Wie integrieren Sie ESG-Daten in Ihren Investmentprozess?

Entscheidend beim Umgang mit diesen komplexen Datenmengen ist die Qualitäts­sicherung und die effiziente Extraktion ­relevanter Informationen. Als aktiver quantitativer Asset Manager können wir bei der Analyse und Verwertung von Nachhaltigkeitsdaten auf bestehende ­Analyseverfahren, Prozesse und Infrastruktur zurückgreifen.Zum einen können klassische „Quant“-Techniken wie Trendanalyse oder die Verarbeitung unstrukturierter Daten gegenüber den Rohdaten bessere Signale liefern. ­Verfahren zur Korrelationsanalyse und zum Scoring ermöglichen es, die sehr verschiedenen Datensätze zu einer sinnvollen und ganzheitlichen Darstellung der ESG-Gesamtleistung eines Unternehmens zu kombinieren. Zudem lassen sich ESG-Daten gut in einen quantitativen Prozess zur Portfoliokonstruktion integrieren – ­beispielsweise als ergänzende Risikofaktoren.

Welche Auswirkungen wird der EU-Ak­tionsplan für nachhaltige Finanzen haben?

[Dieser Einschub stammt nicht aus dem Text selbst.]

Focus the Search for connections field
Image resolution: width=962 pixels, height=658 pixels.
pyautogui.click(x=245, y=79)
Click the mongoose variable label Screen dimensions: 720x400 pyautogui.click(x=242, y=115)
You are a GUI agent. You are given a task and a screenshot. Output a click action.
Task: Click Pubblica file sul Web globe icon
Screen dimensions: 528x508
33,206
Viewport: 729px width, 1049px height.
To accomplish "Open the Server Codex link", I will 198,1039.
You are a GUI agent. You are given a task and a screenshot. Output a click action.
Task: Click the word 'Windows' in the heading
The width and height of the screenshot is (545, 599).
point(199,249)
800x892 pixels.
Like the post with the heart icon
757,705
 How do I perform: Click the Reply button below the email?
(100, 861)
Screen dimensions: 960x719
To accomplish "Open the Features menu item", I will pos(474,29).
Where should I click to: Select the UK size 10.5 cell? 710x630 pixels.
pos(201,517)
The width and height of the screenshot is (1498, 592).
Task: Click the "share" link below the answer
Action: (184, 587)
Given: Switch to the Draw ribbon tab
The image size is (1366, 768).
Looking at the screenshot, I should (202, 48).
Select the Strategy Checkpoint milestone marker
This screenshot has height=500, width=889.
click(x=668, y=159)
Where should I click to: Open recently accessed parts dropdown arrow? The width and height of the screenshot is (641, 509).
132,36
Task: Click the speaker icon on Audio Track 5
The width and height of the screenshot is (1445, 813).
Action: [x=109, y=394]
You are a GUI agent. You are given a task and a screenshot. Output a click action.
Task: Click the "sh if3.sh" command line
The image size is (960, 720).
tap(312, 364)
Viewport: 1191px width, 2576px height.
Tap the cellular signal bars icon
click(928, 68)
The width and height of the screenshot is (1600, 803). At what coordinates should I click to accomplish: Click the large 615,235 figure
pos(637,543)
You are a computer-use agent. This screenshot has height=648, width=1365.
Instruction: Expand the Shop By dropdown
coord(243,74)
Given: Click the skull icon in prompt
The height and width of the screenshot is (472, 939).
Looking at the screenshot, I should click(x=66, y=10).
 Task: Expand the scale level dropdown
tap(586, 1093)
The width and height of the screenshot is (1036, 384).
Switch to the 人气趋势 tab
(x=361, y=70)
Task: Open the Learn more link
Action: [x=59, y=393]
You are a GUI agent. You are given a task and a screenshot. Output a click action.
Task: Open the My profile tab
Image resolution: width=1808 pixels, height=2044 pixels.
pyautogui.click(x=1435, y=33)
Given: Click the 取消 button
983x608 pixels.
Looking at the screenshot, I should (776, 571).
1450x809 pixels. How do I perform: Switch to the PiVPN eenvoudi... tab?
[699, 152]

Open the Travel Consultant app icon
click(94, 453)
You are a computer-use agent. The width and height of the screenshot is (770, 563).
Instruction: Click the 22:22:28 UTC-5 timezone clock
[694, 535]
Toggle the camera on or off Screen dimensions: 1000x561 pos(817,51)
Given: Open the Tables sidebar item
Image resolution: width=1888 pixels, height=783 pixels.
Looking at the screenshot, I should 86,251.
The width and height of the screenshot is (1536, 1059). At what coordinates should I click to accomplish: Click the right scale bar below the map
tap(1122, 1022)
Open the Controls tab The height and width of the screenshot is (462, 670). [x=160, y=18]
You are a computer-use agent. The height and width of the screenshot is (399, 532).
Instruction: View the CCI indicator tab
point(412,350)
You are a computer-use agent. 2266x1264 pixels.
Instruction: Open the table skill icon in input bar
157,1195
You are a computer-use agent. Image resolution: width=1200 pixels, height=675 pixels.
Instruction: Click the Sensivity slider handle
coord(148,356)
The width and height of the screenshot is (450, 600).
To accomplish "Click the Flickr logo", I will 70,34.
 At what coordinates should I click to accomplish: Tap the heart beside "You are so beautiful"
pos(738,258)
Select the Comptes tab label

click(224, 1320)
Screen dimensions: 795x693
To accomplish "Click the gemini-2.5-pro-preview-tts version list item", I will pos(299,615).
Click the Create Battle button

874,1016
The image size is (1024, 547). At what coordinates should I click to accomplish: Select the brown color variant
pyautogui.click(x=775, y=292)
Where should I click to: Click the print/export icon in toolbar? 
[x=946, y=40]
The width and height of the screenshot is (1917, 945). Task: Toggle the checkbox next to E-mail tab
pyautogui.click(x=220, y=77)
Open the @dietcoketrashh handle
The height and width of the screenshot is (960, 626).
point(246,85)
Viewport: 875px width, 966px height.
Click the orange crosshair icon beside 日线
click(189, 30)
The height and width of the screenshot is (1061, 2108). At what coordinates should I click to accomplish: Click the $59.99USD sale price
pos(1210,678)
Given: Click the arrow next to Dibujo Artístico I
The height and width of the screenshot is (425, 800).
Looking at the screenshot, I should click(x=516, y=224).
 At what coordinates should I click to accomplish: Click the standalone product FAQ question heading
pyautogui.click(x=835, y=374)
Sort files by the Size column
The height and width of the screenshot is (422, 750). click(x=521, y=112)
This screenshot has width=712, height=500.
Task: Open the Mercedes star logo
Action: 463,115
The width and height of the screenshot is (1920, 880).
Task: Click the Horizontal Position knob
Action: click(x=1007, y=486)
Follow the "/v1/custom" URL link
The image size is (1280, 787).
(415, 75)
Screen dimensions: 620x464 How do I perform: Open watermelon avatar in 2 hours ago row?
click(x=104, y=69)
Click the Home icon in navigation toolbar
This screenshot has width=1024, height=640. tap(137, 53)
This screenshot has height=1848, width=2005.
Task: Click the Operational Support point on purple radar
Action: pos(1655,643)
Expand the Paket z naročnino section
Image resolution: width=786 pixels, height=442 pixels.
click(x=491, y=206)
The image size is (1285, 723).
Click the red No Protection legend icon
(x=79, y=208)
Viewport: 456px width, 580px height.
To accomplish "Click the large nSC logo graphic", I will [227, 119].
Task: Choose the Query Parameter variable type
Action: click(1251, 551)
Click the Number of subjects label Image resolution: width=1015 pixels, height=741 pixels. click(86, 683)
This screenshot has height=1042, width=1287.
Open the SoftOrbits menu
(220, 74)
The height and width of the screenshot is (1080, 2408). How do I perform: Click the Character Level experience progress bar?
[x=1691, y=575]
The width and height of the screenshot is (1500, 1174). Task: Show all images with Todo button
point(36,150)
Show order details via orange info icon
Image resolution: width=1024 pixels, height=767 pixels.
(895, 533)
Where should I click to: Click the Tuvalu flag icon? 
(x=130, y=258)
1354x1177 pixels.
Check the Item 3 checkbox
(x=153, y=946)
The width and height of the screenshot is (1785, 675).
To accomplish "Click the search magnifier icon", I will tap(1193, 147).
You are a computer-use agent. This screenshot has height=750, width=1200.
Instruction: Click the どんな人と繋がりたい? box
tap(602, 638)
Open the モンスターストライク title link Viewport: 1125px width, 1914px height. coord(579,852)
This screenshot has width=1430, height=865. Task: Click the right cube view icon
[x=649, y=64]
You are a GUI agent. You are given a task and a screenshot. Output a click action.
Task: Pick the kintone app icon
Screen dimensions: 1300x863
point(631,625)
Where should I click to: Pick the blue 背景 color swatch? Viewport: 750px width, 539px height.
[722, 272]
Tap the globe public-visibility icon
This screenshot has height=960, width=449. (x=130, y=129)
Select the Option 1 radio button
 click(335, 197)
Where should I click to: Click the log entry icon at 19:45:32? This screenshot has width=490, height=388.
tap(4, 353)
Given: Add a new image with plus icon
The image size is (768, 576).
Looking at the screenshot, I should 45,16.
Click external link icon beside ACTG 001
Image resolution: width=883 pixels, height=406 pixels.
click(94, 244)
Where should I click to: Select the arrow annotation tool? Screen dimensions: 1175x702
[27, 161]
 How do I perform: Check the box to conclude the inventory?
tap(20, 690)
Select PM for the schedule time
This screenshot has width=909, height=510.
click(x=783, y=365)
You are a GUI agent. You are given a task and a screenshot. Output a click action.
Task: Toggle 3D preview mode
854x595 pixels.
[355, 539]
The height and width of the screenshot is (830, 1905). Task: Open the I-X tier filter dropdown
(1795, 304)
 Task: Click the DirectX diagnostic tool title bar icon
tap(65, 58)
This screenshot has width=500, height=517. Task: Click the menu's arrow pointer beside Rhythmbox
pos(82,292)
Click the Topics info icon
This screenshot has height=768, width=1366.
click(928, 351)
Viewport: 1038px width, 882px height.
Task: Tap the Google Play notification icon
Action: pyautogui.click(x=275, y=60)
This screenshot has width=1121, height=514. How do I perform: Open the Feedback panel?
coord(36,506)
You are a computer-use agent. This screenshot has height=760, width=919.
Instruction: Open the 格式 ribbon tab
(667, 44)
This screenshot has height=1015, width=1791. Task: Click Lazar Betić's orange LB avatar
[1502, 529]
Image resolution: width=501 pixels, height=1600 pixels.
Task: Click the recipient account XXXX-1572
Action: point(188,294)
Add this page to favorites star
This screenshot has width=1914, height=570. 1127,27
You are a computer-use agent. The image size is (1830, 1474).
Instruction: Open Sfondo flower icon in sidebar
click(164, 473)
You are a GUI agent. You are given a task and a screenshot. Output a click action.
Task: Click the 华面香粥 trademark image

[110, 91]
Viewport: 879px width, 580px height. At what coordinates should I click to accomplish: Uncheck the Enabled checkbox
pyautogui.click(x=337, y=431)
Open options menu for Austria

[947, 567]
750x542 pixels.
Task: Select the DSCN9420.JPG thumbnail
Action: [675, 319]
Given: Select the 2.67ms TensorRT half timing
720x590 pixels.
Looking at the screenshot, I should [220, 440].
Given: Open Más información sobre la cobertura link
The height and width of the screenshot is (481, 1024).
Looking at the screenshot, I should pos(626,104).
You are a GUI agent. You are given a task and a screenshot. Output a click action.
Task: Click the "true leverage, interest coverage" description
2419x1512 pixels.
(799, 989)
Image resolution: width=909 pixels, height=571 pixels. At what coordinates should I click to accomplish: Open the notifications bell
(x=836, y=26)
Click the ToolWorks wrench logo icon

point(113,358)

Im Zusammenhang mit dem EU-­Aktionsplan werden die Berichtspflichten der Unternehmen zu Umweltzielen deutlich ausgeweitet. Die EU-Taxonomie priorisiert dabei Ziele zum Klimaschutz („climate change mitiga­tion“) und zur Anpassung an den Klimawandel („climate change adaptation“), für die bereits konkrete technische Standards definiert wurden. Die Unternehmen müssen (voraussichtlich) ab 2022 über ihre Fortschritte hinsichtlich dieser Ziele berichten. Dies sind aber nur zwei der sechs Umweltziele, welche die EU-Kommission sukzessive in die Wirtschaft einbringen will, um den Green Deal der EU voranzubringen.
Für den Finanzsektor gelten die Vorschriften der Offenlegungsverordnung, insbesondere sollen sogenannte Artikel-9-Produkte mit nachhaltigen Investitionen zu den Zielen der EU-Taxonomie beitragen. Artikel-8-Produkte sind bei der Wahl der nachhaltigen Ziele (ökologische und soziale Merkmale) flexibler, sollen aber dennoch über die Abdeck­ung der Taxonomie-Umweltziele ­berichten. Insgesamt erwarten wir daher eine deutliche Zunahme an verfügbaren ESG-Daten. Deren Komplexität zu ver­stehen, wird für alle Marktteilnehmer somit immer wichtiger.